YÖK Danıştayın kararını eleştirdi
Abone olYÖK Başkanvekili Prof.Dr. İzzet Özgenç, ''Danıştay'ı yanlış kararından geri adım atmaya davet ediyoruz'' dedi.
YÖK Başkanvekili Prof.Dr. İzzet Özgenç, ''Danıştay'ı
yanlış kararından geri adım atmaya davet ediyoruz''
dedi.
Özgenç, YÖK'te düzenlediği basını bilgilendirme toplantısında dün
yapılan YÖK Genel Kurulu toplantısında alınan bazı kararları
açıkladı.
Danıştayın öğretim üyelerine rotasyon uygulamasına yönelik aldığı
yürütmeyi durdurma kararını da değerlendiren Özgenç, konuyla ilgili
henüz kendilerine resmi tebligat yapılmadığını ancak kararın
içeriğinden haberlerinin olduğunu kaydetti. Özgenç, sözlerini şöyle
sürdürdü:
''Karar, tamamen hukuka aykırı bir karardır. Yani YÖK, kararın
hukuka uygun olduğunu ve aldığı kararın arkasında olduğunu
açıklamak ister. Bu, tabii şu anlama gelmiyor, Danıştayın hukuka
aykırı dahi olsa aldığı karara karşı meydan okuyoruz, şeklinde
düşünmeyin. Biz, bu kararın gereği neyse onu yapacağız. Yanlış da
olsa gereğini yapacağız.
Ama, bu karar yanlıştır. Bu karar hukuka uygun bir karar değildir.

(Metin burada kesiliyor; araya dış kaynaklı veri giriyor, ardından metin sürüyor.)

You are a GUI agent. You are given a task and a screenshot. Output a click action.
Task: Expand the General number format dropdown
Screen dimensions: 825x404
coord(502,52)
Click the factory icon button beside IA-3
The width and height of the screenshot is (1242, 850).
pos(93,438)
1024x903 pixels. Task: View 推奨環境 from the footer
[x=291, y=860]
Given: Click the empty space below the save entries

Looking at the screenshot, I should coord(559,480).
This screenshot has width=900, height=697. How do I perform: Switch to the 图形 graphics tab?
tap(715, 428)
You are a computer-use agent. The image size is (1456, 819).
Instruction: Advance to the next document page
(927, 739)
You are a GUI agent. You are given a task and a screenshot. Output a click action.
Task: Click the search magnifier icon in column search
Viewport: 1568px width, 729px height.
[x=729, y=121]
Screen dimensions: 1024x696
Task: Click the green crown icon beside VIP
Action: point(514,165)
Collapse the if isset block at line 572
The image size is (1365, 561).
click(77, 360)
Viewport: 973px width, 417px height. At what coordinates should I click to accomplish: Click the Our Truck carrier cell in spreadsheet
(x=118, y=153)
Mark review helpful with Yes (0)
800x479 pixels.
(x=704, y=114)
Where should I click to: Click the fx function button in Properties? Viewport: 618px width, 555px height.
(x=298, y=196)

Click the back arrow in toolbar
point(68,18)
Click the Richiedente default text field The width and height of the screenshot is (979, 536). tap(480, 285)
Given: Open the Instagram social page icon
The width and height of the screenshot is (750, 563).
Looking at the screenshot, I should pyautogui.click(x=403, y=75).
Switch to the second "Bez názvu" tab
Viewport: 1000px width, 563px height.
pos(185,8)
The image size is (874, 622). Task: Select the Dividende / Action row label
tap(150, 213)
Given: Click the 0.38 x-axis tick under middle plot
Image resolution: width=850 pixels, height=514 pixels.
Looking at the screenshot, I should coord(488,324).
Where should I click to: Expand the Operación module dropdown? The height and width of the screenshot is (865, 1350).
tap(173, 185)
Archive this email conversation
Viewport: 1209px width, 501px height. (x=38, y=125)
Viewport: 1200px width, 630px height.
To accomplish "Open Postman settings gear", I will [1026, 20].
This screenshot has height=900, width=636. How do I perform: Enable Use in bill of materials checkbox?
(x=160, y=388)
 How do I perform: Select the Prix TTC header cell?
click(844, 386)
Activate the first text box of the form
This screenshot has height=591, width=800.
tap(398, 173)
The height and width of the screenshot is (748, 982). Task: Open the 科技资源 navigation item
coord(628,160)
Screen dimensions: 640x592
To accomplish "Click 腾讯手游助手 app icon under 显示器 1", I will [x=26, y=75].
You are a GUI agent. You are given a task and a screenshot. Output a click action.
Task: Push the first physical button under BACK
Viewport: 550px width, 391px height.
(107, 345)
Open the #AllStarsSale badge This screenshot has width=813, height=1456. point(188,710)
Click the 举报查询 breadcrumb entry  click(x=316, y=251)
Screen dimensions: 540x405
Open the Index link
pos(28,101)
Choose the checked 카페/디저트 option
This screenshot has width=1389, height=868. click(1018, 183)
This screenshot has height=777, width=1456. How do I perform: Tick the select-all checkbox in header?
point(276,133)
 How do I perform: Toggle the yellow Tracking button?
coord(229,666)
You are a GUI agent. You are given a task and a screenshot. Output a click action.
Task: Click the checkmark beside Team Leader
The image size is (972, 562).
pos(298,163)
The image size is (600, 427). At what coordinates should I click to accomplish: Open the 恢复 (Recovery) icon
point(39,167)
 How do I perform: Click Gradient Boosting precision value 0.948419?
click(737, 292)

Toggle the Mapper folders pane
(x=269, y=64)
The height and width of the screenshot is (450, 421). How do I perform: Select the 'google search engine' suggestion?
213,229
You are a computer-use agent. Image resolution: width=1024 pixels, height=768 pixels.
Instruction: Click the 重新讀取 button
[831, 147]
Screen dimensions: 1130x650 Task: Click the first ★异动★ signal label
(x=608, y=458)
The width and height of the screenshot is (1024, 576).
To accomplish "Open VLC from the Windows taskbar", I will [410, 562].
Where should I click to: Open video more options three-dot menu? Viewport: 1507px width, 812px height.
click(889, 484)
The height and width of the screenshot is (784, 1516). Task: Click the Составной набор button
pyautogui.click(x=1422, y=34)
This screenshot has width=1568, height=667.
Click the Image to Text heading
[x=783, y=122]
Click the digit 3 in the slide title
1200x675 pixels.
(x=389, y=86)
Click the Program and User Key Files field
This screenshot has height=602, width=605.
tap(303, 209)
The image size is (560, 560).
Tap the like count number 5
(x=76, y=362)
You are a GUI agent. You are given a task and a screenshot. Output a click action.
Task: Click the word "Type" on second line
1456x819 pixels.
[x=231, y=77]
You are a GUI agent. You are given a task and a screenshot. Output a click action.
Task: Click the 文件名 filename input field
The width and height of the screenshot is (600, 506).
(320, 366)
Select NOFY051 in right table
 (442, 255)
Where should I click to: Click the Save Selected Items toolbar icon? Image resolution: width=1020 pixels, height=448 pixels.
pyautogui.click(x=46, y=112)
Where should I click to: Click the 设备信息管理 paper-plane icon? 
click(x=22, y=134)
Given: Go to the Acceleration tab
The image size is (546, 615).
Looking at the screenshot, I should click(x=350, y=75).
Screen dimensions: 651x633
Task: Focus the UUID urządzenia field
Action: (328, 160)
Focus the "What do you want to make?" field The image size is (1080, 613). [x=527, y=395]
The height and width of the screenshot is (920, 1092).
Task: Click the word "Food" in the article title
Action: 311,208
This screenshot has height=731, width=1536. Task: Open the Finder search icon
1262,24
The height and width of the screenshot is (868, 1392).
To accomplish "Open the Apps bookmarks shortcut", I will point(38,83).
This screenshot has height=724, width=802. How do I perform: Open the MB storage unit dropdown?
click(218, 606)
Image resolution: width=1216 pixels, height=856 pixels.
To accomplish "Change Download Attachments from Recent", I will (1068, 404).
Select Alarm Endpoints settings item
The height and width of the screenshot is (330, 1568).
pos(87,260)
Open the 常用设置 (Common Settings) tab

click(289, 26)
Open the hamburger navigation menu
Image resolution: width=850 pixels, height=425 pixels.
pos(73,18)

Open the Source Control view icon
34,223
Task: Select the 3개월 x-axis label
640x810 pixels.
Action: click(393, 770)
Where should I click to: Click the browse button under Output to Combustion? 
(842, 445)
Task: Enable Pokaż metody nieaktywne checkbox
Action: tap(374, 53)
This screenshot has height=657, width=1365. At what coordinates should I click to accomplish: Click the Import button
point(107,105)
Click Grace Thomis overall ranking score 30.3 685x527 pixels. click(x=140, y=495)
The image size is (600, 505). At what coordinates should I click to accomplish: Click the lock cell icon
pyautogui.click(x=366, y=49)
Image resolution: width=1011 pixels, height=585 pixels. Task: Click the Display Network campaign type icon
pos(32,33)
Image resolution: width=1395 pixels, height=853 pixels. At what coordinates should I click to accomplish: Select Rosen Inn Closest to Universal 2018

Danıştay da bu kararın yanlış olduğunu bilerek vermiştir. Bunu
açıkça söyleyeyim. İnsanların yanlış hukuki değerlendirmesinden
kaynaklanan bazı hukuki yanlışlar olabilir. Ama bu karar, yanlış
olduğu bilinerek verilmiş bir karardır. Biz, Danıştayı yanlış
kararından geri adım atmaya davet ediyoruz. Biz hukuki yola
başvuracağız. Biz, hukuk yollarının hepsini işleteceğiz. Ama, bu
kararın geri alınması yönünde davette bulunuyoruz.''
Tebligatın ulaşmasının ardından kanuni süresi içerisinde
üniversitelere yazı göndereceklerini ifade eden Özgenç, ''Yanlış
olduğunu bildiğimiz halde bu uygulamamız durdurulmuştur diye
üniversitelere yazı göndereceğiz. 1 Ağustosta başlaması
planlanıyor, ancak Danıştay da bize 'bunu yapamazsın' diyorsa
yapacak bir şey yok'' diye konuştu.
Türk Tabipleri Birliğinin bu konuyla ilgili dava açma yetkisine
sahip bulunmadığı yönündeki görüşünü de aktaran Özgenç, şöyle
konuştu:
''Hukuk fakültesi öğretim üyeleriyle ilgili karara ilişkin de belki
baro devreye girerek dava açacak. Böyle şey olur mu? Ziraat
fakültesiyle ilgili ziraat odaları dava açacak. Bu sonucun mu
doğması gerekiyor? Hukukta iki yanlış bir doğru etmiyor. Hukukta
bir yanlış yapılmışsa yanlıştan geri adım atılması bir erdemlilik
olarak görülür. YÖK'ün burada aldığı kararlar doğrudur. Bu
kararların gereği olarak da bu yürütmeyi durdurma kararını Danıştay
İdari Dava Daireleri Genel Kurulu tarafından kaldırılması... Bütün
beklentimiz bu yöndedir. Ama bu karar alınmışsa bu kararın
gereğinin yerine getirilmesi için YÖK, üzerine düşen ne varsa
yapacaktır.
Biz bir keyfiliğin önüne geçmek amacıyla bir karar aldık. Kimseyi
mağdur etmek gibi bir düşüncemiz yok, kimseyi kapı dışarı atmak
gibi bir düşüncemiz de yok. Ama şunu sağlamaya çalışıyoruz. Eşit
şartlarda bulunan insanlara eşit muamele yapalım, temel ölçüt bu...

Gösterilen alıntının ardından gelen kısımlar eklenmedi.